Entries taken from a collection

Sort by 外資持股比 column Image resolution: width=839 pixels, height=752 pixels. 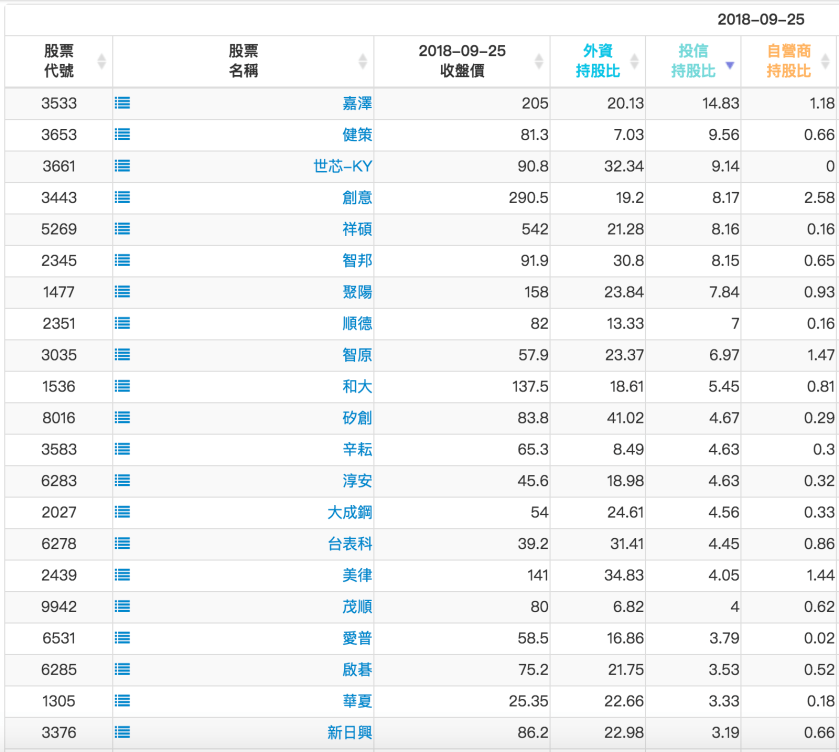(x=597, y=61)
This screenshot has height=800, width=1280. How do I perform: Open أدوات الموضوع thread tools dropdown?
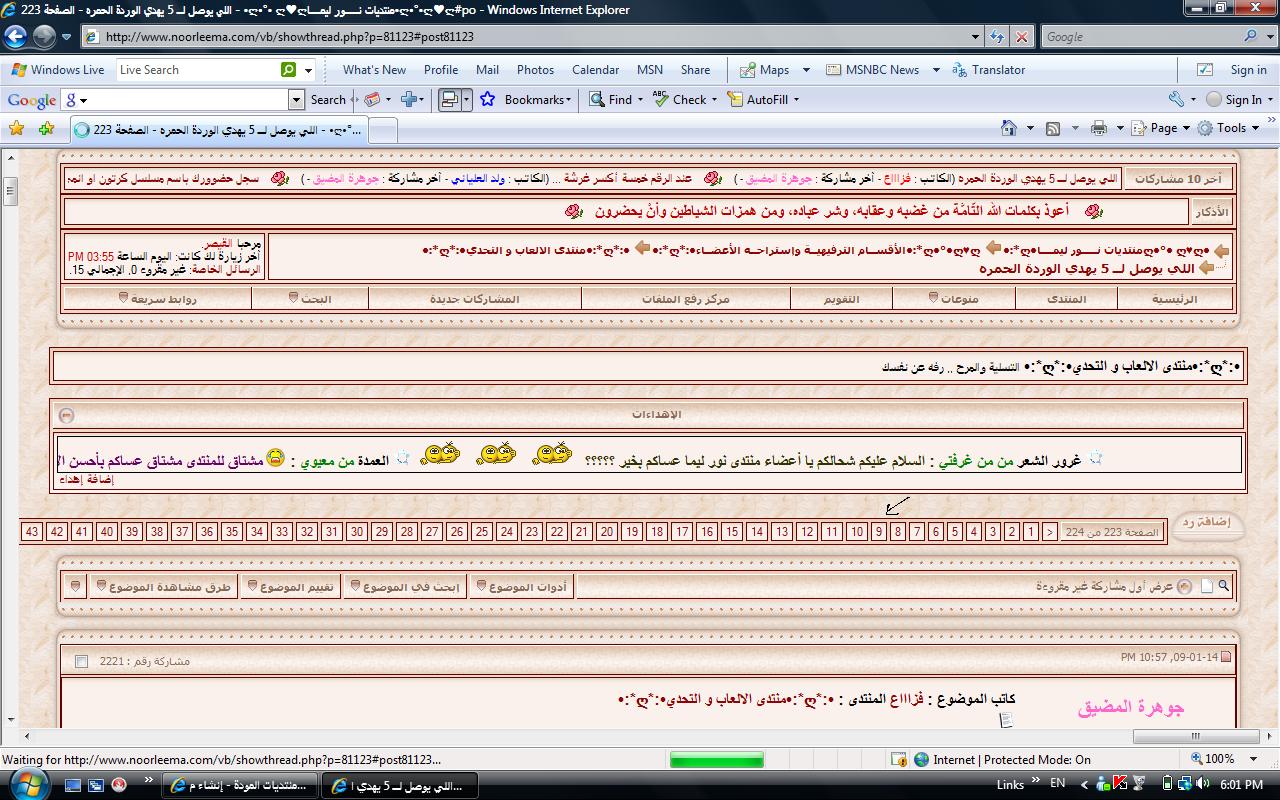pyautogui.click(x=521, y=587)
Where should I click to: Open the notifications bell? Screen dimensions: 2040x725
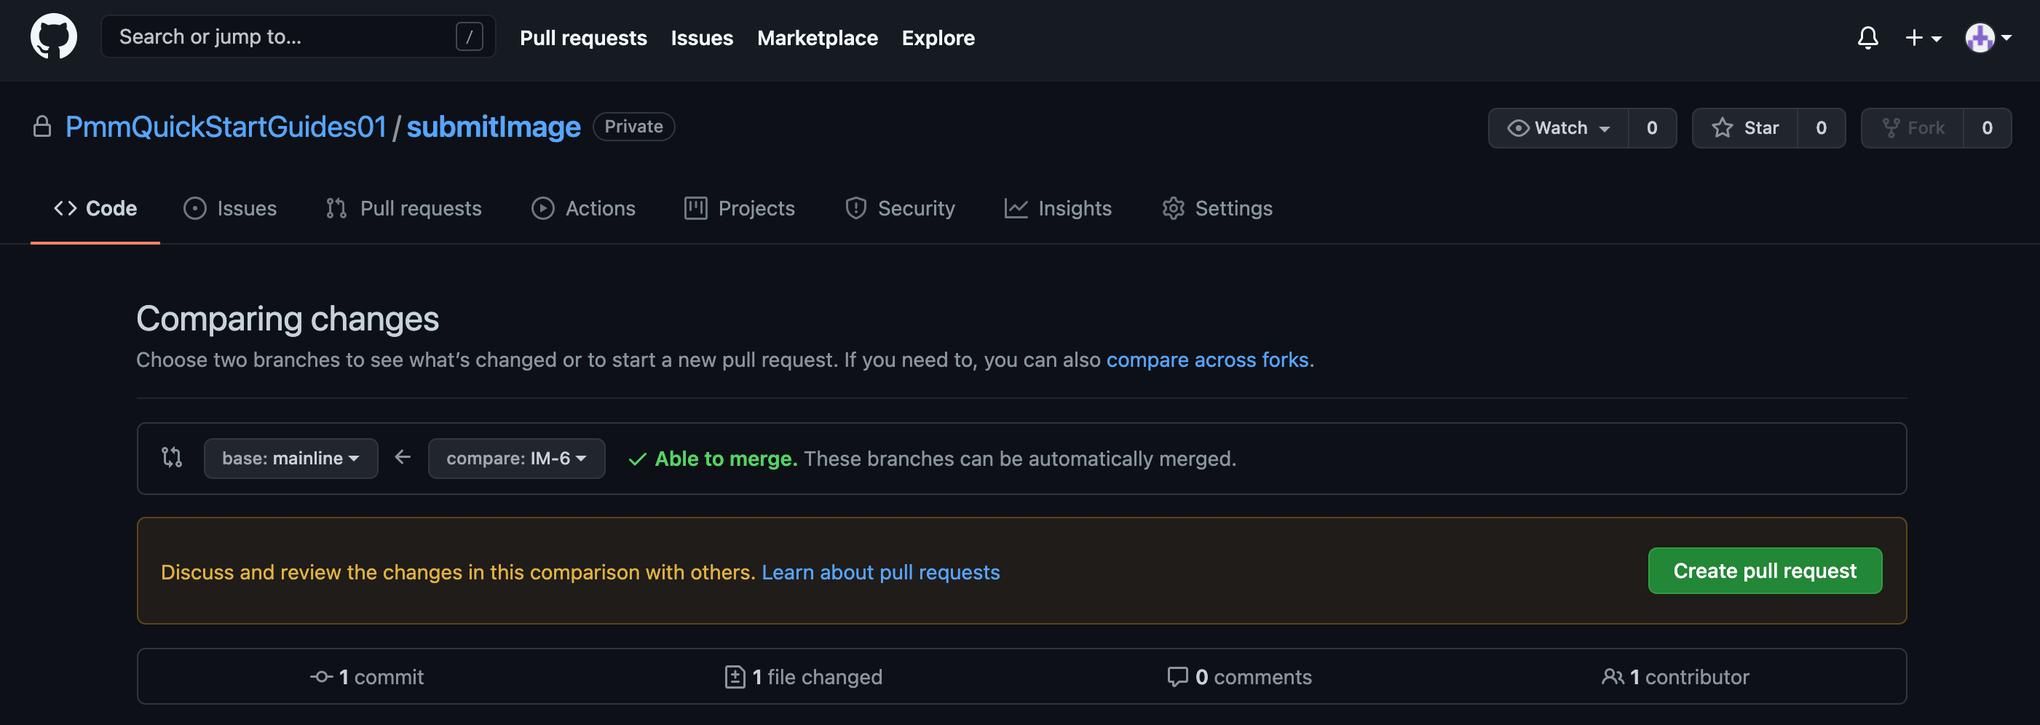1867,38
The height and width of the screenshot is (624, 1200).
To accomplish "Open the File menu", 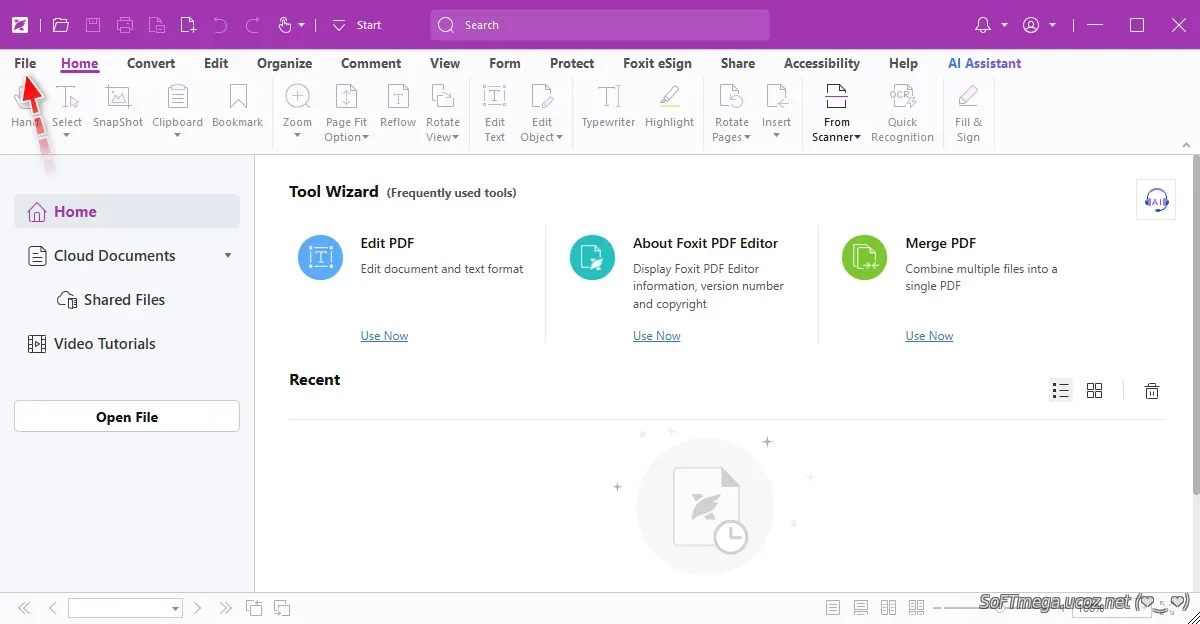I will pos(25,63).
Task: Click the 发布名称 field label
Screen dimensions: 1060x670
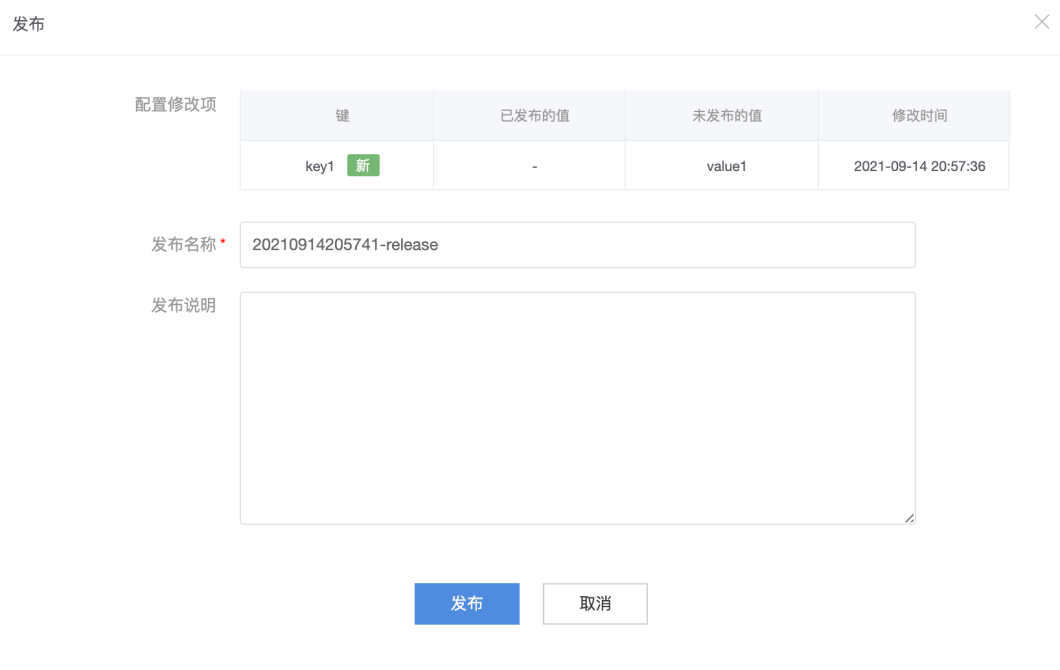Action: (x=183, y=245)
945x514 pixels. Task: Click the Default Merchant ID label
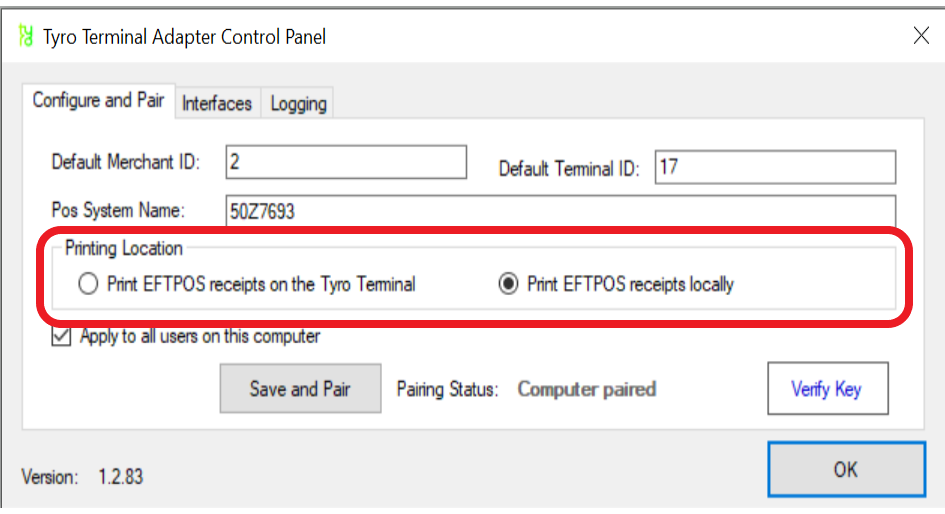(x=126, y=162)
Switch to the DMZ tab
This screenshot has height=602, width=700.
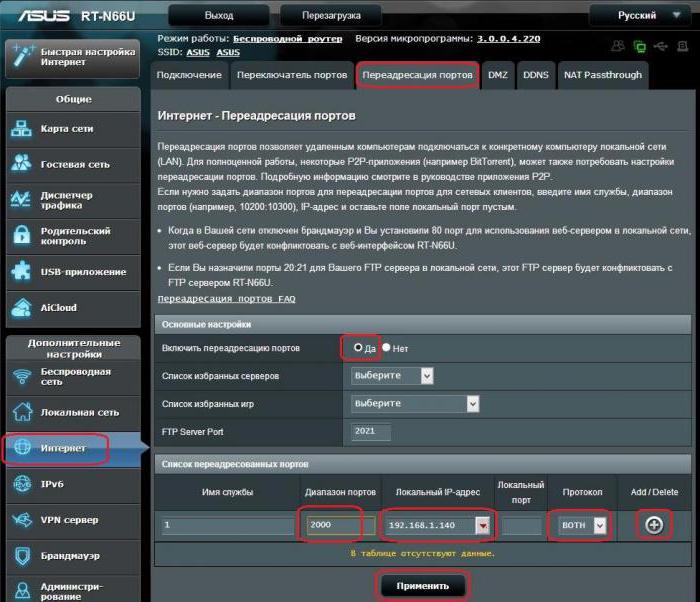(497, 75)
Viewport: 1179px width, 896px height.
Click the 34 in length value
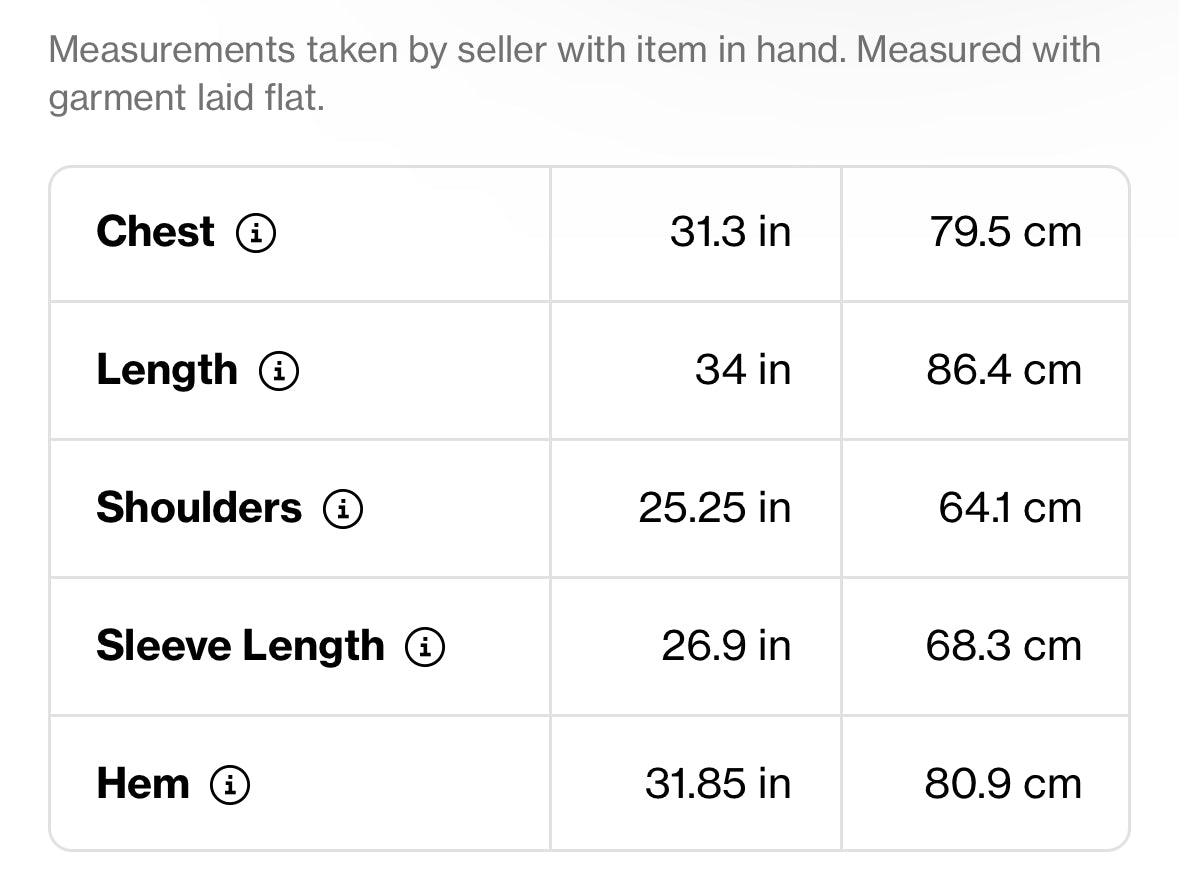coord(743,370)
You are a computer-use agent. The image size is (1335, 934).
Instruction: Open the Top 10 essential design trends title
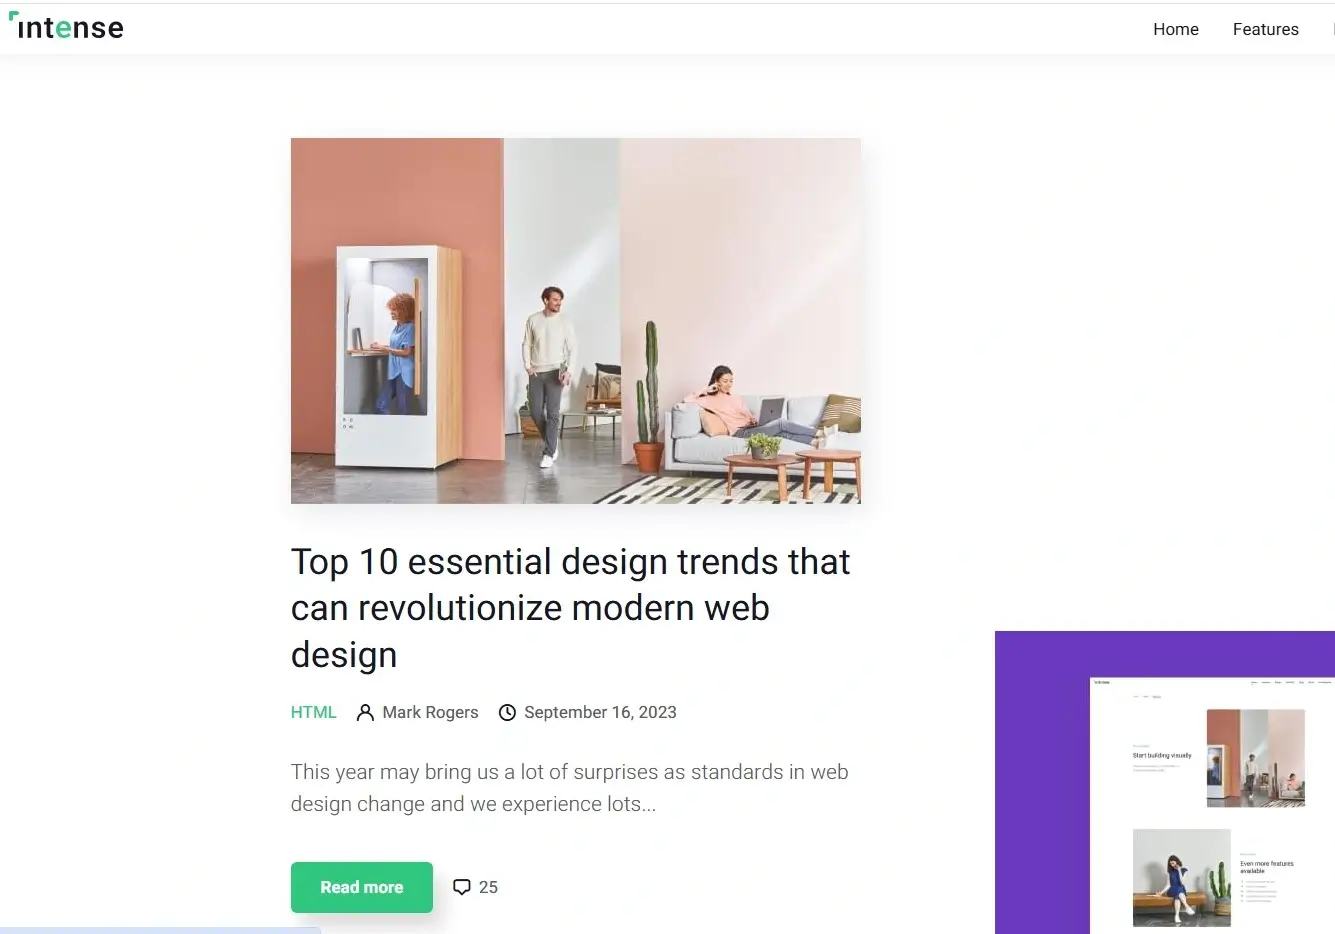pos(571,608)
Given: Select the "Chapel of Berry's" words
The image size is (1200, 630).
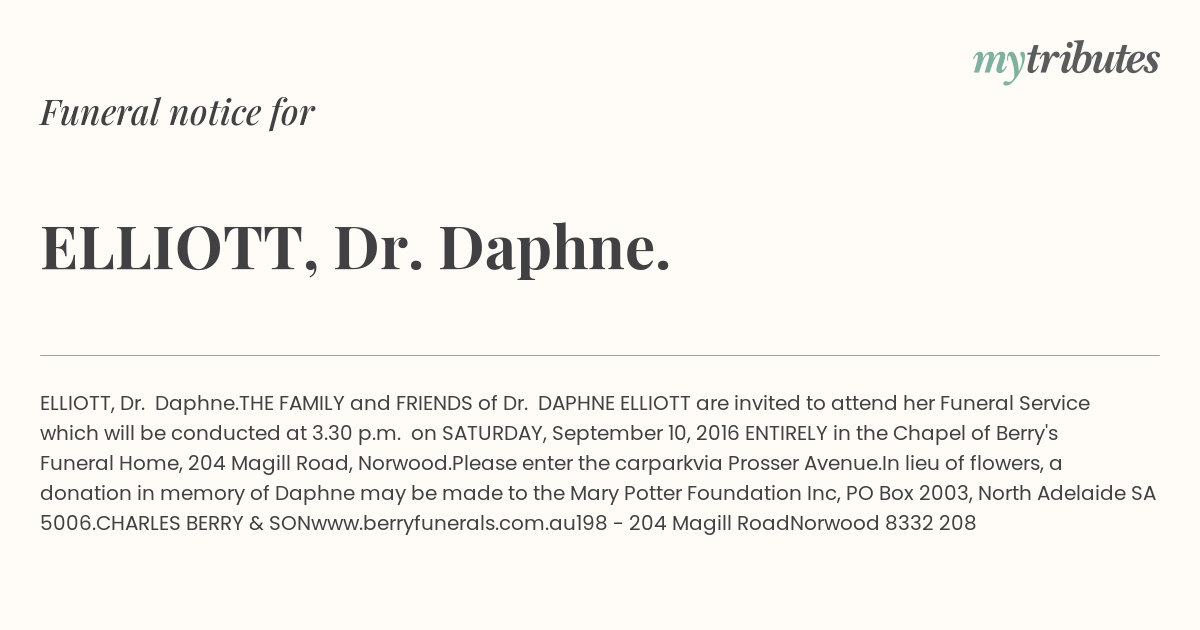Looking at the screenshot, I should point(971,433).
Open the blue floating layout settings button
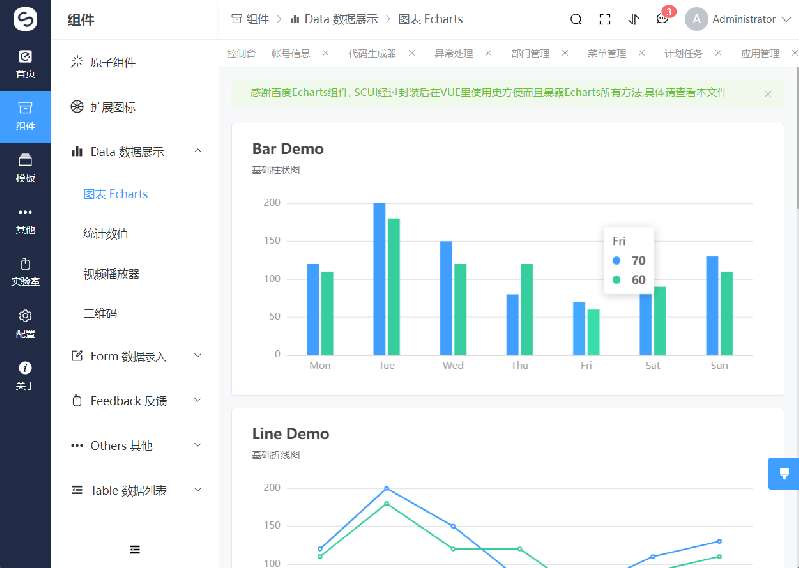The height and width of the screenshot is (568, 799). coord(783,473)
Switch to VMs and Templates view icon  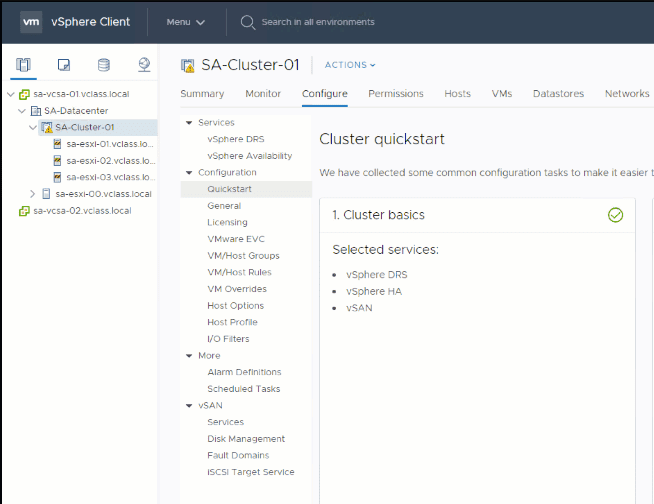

Task statement: Transcribe exactly the lines that go from the one holding "Open the blue floating layout settings button" through the last line of the entries, both included, and nothing besides them. Do not include any pictures.

Response:
Open the blue floating layout settings button
The height and width of the screenshot is (568, 799). coord(783,473)
Switch to VMs and Templates view icon  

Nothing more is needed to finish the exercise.